Howie King

Personal information
- Full name: Howard King
- Date of birth: 8 August 1969 (age 55)
- Place of birth: Dublin, Ireland
- Position(s): Striker

Youth career
- 0000-1989: Home Farm

Senior career*
- Years: Team / Apps / (Gls)
- 1988–1989: Shamrock Rovers / 14 / (1)
- 1989–1991: Bray Wanderers / 2 / (0)
- 1991–1992: Lisburn Distillery / 25 / (8)
- 1992–1993: Limerick / 27 / (5)
- 1993–1994: Bohemians / 20 / (1)
- 1994–1999: Limerick / 138 / (36)
- 1999–2000: Kilkenny / 20 / (1)
- Total:  / 246 / (52)

= Howie King =

Irish footballer

Howie King (born 9 September 1969) is an Irish former soccer player.

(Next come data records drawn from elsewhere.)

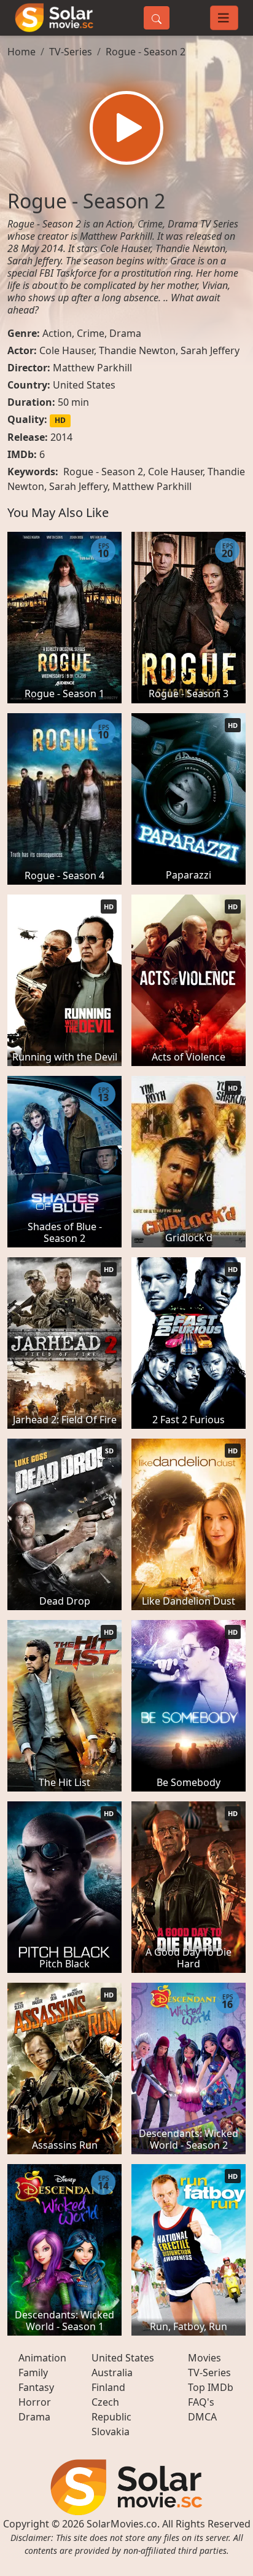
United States (84, 385)
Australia (112, 2372)
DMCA (202, 2417)
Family (33, 2372)
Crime (90, 333)
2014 (61, 437)
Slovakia (110, 2431)
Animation (42, 2358)
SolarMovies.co (122, 2524)
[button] (126, 128)
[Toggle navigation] (224, 18)
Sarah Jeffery (210, 350)
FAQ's (201, 2402)
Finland (108, 2387)
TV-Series (70, 51)
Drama (125, 333)
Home (21, 51)
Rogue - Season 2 (145, 51)
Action (57, 333)
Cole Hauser (66, 350)
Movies (204, 2358)
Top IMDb (210, 2387)
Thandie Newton (137, 350)
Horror (34, 2402)
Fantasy (36, 2387)
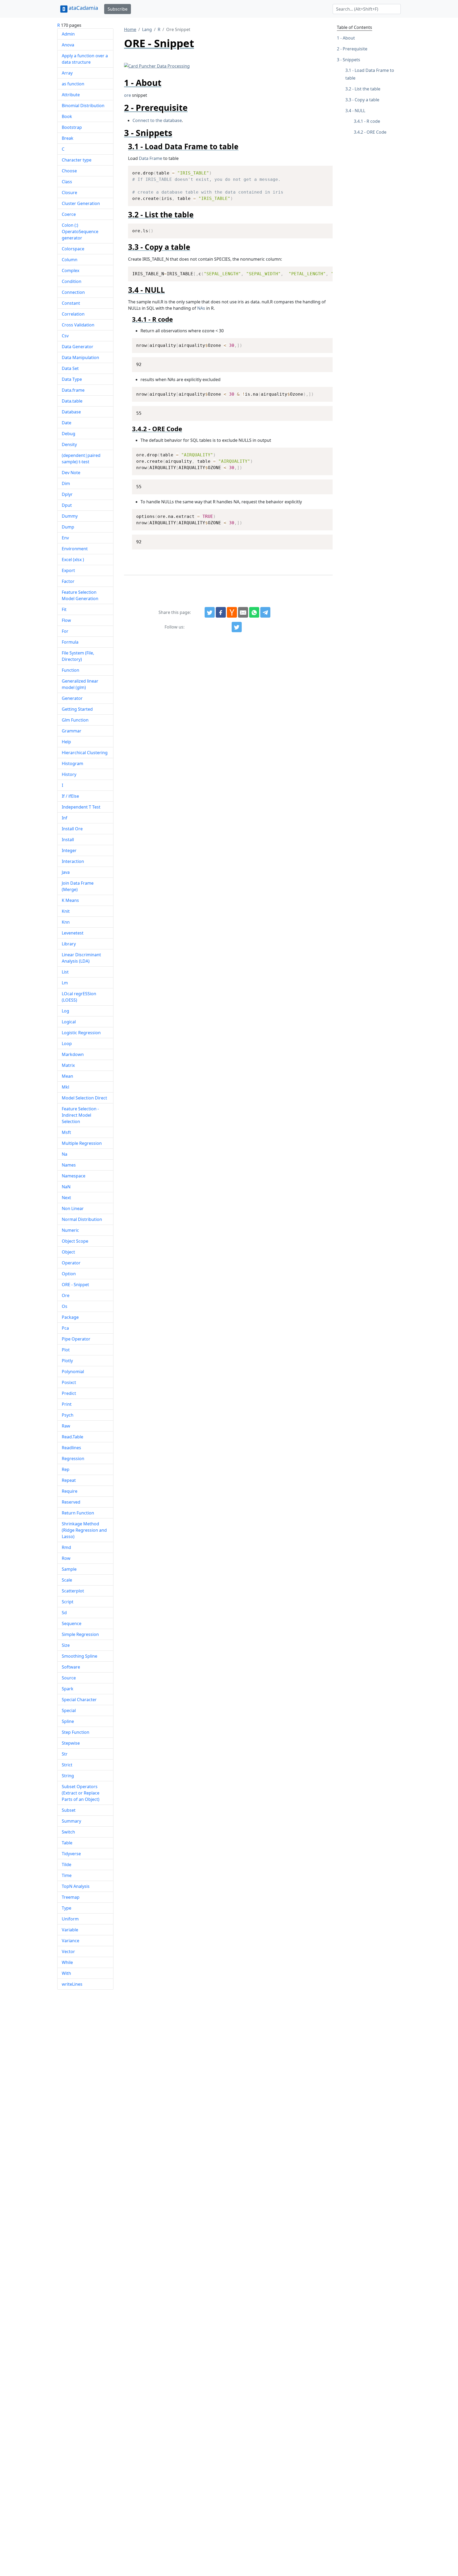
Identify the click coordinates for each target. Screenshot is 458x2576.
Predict (69, 1393)
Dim (66, 483)
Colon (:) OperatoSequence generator (80, 231)
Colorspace (73, 249)
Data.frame (73, 390)
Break (67, 138)
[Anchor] (165, 82)
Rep (65, 1469)
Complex (70, 270)
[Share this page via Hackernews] (232, 612)
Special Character (79, 1699)
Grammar (71, 731)
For (65, 631)
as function (73, 84)
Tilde (66, 1864)
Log (65, 1011)
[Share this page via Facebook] (221, 612)
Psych (67, 1415)
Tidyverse (71, 1854)
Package (70, 1317)
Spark (67, 1689)
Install (68, 839)
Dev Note (71, 472)
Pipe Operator (76, 1339)
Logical (69, 1022)
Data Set (70, 368)
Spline (68, 1721)
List (65, 972)
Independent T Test (81, 807)
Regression (73, 1458)
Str (65, 1754)
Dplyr (67, 494)
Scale (67, 1580)
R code (373, 121)
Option (69, 1274)
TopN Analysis (76, 1886)
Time (67, 1875)
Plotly (67, 1361)
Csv (65, 336)
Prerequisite (355, 49)
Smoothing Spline (79, 1656)
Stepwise (71, 1743)
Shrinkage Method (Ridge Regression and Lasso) (84, 1530)
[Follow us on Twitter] (237, 627)
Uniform (70, 1919)
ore (127, 95)
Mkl (65, 1087)
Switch (68, 1832)
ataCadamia (83, 7)
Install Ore (72, 829)
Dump (68, 527)
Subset (69, 1810)
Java (66, 872)
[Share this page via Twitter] (210, 612)
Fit (64, 609)
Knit (66, 911)
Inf (64, 818)
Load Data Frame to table (369, 74)
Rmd (66, 1547)
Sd (64, 1613)
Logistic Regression (81, 1033)
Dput (67, 505)
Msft (66, 1132)
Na (64, 1154)
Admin (68, 34)
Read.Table (72, 1437)
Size (66, 1645)
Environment (75, 549)
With (66, 1973)
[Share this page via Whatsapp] (254, 612)
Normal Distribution (82, 1219)
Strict (67, 1765)
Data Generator (77, 347)
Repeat (69, 1480)
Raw (66, 1426)
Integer (69, 850)
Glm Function (75, 720)
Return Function (78, 1513)
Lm (65, 983)
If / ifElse (70, 796)
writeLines (72, 1984)
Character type (76, 160)
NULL (360, 110)
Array (67, 73)
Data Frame (150, 158)
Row (66, 1558)
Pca (65, 1328)
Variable (70, 1930)
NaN (66, 1187)
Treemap (71, 1897)
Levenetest (72, 933)
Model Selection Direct (84, 1098)
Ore (65, 1295)
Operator (71, 1263)
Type (66, 1908)
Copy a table (367, 100)
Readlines (71, 1448)
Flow (66, 620)
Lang (147, 29)
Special (69, 1710)
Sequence (71, 1623)
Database (71, 412)
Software (71, 1667)
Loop (67, 1043)
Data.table (72, 401)
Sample (69, 1569)
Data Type (72, 379)
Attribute (71, 95)
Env (65, 538)
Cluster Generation (81, 203)
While (67, 1962)
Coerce (69, 214)
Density (69, 444)
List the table (367, 89)
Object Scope (75, 1241)
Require (69, 1491)
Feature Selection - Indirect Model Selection (80, 1115)
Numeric (70, 1230)
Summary (71, 1821)
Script (67, 1602)
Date (66, 423)
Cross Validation (78, 325)
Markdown (73, 1054)
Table (67, 1843)
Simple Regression (80, 1634)
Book (67, 116)
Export (68, 570)
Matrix (68, 1065)
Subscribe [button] (117, 9)
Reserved (71, 1502)
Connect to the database (157, 120)
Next (66, 1197)
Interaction (73, 861)
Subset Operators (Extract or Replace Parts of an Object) (80, 1793)
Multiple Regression (82, 1143)
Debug (68, 433)
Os (64, 1306)
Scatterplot (73, 1591)
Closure (69, 192)
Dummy (70, 516)
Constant (71, 303)
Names (69, 1165)
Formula (70, 642)
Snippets (351, 60)
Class (67, 182)
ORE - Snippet (75, 1284)
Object (68, 1252)
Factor (68, 581)
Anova (68, 45)
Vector (68, 1951)
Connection (73, 292)
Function (70, 670)
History (69, 774)
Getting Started (77, 709)
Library (69, 944)
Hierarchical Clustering (85, 753)
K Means (70, 900)
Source (69, 1678)
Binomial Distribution (83, 105)
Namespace (73, 1176)
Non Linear (73, 1208)
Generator (72, 698)
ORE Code (376, 132)
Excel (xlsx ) (73, 559)
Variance (70, 1941)
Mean (67, 1076)
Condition (71, 281)
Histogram (72, 763)
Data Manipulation (80, 357)
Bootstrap (72, 127)
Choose (69, 171)
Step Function (75, 1732)
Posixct (69, 1382)
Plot (66, 1350)
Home (130, 29)
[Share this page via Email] (243, 612)
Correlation (73, 314)
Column (69, 260)
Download (322, 170)
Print (67, 1404)
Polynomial (73, 1371)
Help (66, 742)
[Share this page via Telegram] (265, 612)
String (68, 1776)
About (349, 38)
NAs (201, 308)
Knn (66, 922)
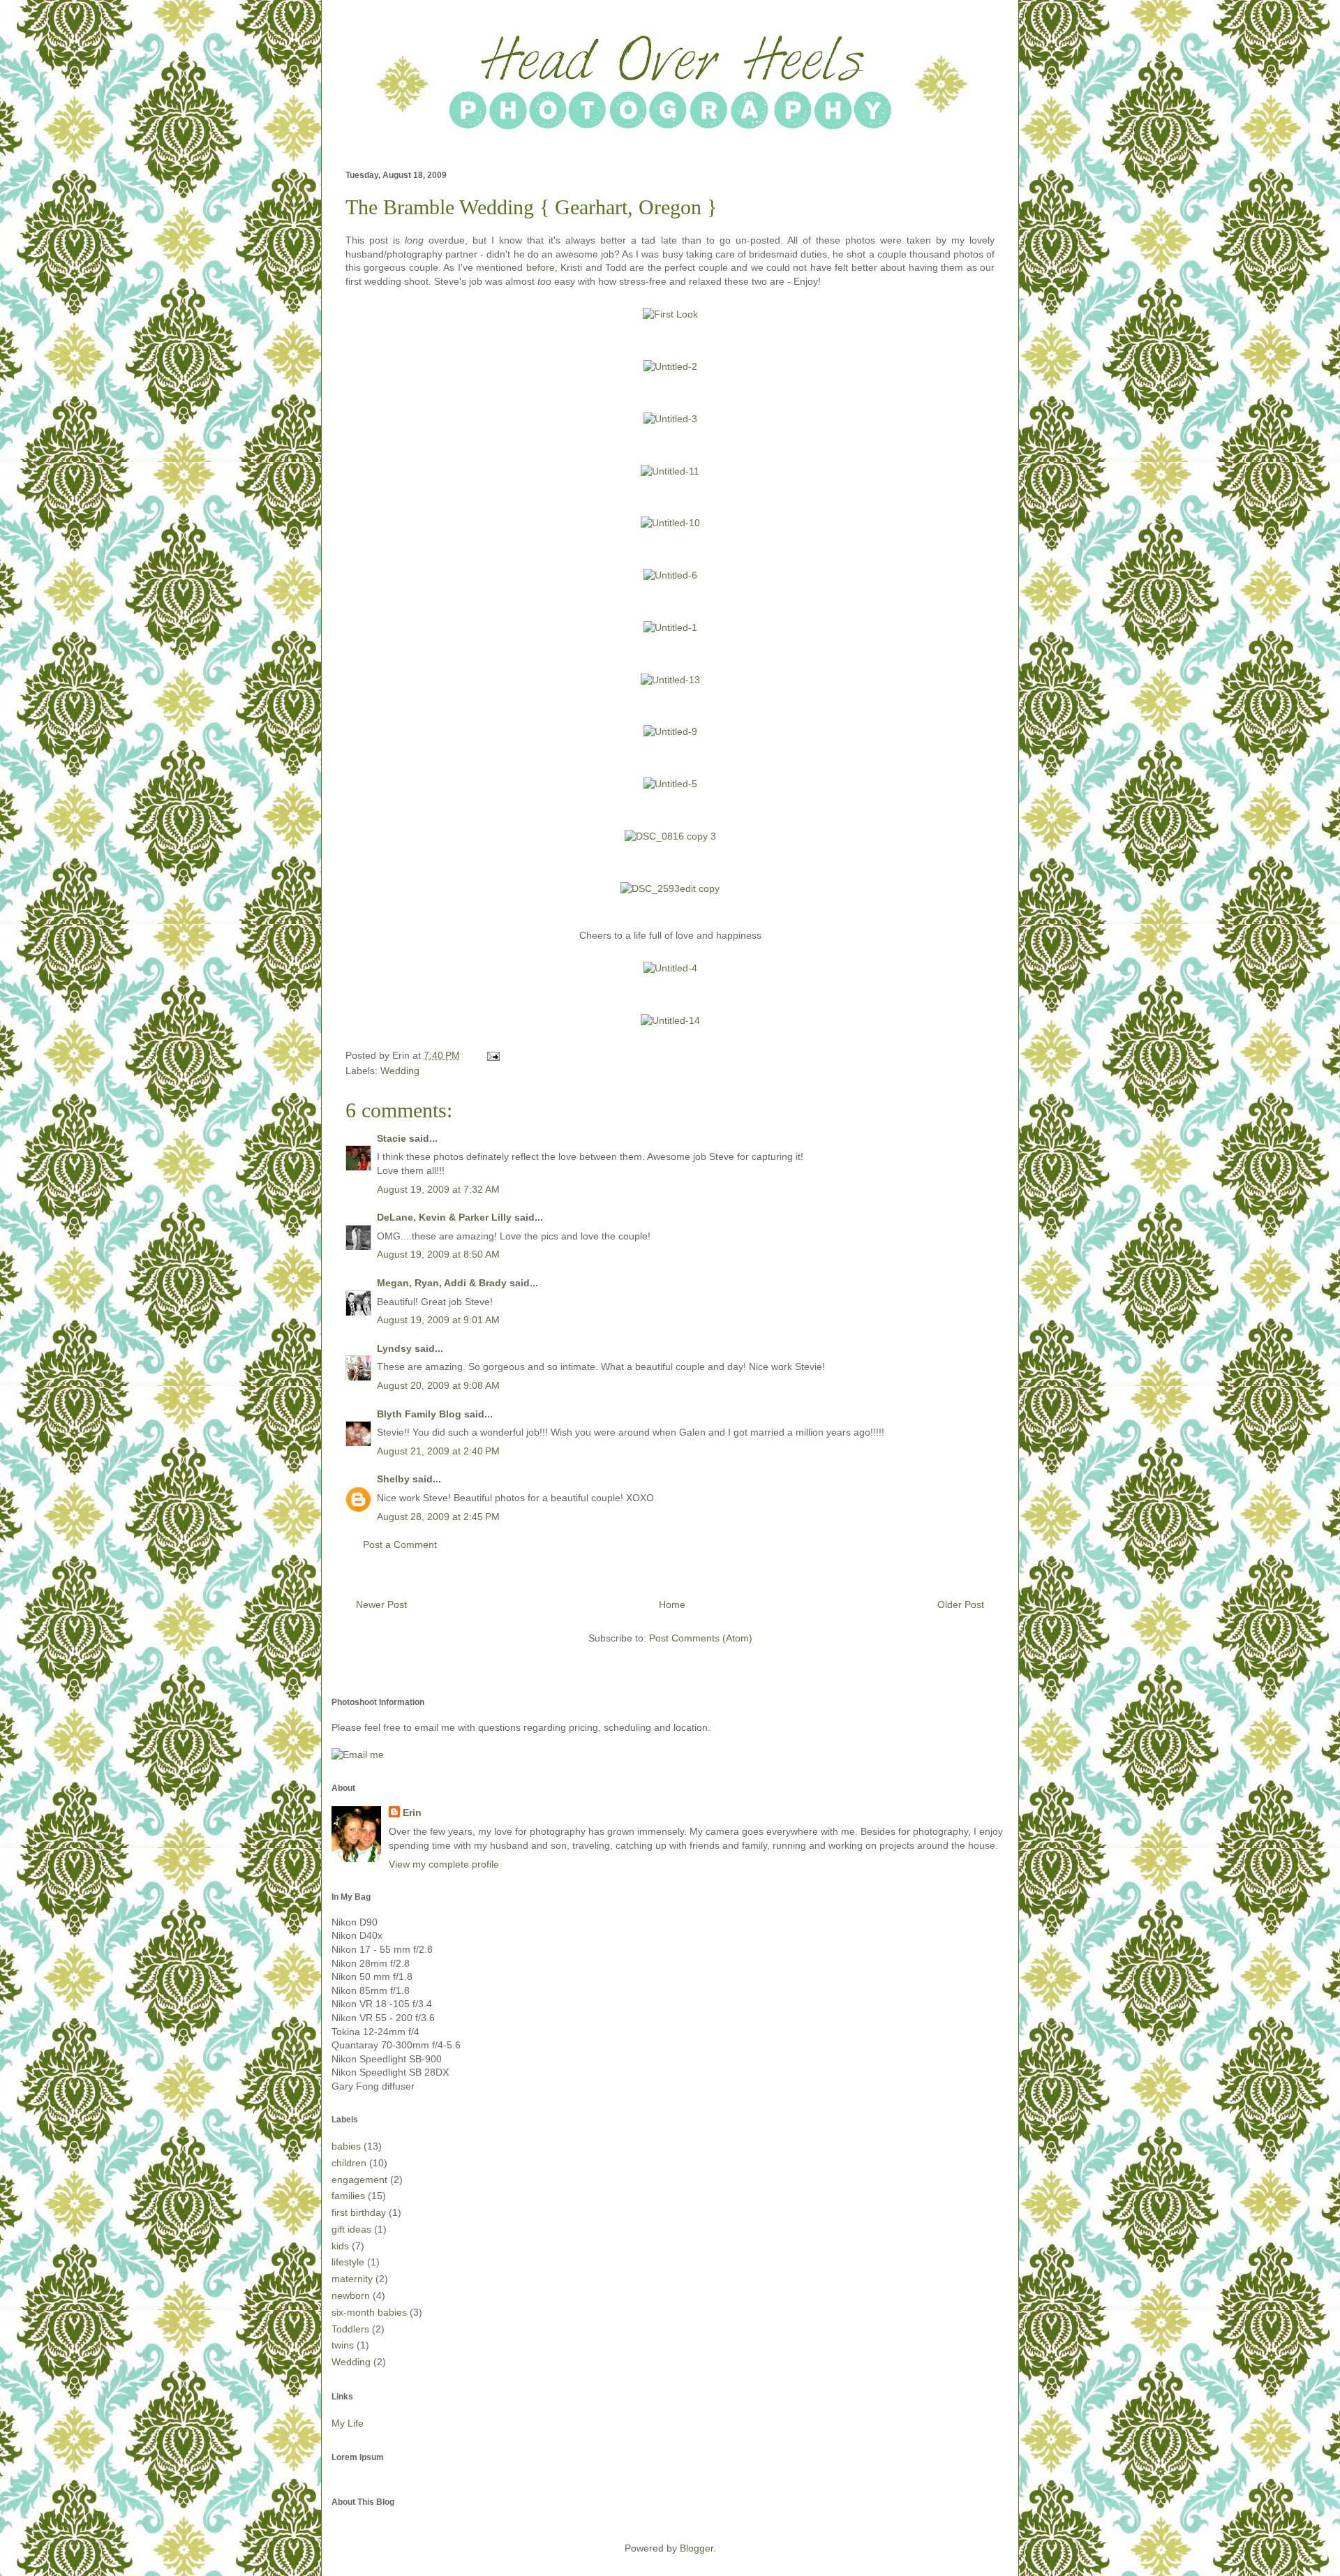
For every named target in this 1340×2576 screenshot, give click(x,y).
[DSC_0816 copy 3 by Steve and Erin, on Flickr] (670, 836)
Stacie (391, 1138)
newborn (351, 2295)
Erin (412, 1812)
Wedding (399, 1070)
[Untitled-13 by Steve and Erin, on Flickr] (670, 679)
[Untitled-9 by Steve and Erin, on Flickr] (670, 731)
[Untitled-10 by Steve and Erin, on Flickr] (670, 522)
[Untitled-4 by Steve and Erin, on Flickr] (670, 968)
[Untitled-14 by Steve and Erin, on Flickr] (670, 1020)
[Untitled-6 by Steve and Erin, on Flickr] (670, 575)
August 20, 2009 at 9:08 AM (438, 1385)
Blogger (696, 2548)
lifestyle (348, 2262)
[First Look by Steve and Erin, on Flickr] (670, 314)
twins (343, 2345)
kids (340, 2245)
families (348, 2195)
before (540, 267)
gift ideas (351, 2229)
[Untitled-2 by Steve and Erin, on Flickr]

King was a midfielder or forward who represented Shamrock Rovers, Bray Wanderers and Bohemians amongst others during his career in the League of Ireland. He was part of Limerick's 1993 League of Ireland Cup winning squad, scoring the first goal in a 2–0 victory over St. Patrick's Athletic, and signed for Bohs in the summer of that year.

He made his League of Ireland debut for Rovers against Athlone Town on the opening day of the 1988–89 League of Ireland Premier Division season on 4 September 1988. In his one season at Rovers he made 14 appearances scoring one goal against Cork City on 13 November 1988.